**EXERCISE OBJECTIVE**
Pick out every line below that contains the word "Where" and copy each one.

=== GIVEN ENTRIES ===

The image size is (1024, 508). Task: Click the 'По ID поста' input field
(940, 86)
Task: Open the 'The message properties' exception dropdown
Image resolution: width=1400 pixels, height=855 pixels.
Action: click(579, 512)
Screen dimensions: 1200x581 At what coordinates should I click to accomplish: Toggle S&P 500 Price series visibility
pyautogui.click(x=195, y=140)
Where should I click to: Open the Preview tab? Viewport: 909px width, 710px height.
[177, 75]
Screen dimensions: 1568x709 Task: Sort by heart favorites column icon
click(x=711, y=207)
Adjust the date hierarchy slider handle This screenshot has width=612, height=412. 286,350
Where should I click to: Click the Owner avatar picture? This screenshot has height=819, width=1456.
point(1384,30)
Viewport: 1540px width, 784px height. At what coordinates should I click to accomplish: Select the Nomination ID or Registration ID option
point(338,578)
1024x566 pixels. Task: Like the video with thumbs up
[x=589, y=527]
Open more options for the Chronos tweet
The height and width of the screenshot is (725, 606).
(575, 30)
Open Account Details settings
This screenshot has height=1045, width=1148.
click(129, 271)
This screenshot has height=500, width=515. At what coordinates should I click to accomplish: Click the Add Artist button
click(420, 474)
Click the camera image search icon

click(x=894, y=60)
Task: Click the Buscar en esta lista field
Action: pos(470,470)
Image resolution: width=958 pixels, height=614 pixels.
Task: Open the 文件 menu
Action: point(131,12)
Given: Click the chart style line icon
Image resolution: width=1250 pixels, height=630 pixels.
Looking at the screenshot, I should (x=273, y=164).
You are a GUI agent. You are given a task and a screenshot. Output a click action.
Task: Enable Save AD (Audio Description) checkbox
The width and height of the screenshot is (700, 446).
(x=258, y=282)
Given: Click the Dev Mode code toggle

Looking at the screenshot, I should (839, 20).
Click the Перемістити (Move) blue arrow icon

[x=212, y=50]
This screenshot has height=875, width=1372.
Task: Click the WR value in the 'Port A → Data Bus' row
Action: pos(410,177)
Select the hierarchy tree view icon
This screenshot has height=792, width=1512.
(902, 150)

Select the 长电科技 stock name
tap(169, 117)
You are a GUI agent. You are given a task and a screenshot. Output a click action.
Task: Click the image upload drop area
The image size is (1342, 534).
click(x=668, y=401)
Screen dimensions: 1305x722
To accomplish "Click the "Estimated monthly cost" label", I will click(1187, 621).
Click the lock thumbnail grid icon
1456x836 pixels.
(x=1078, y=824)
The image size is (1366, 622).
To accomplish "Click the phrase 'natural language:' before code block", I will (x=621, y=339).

===

**PROBLEM SOLUTION**
Where should I click to: Open the Preview tab? Viewport: 909px width, 710px height.
Where should I click to: Click the Owner avatar picture? This screenshot has height=819, width=1456.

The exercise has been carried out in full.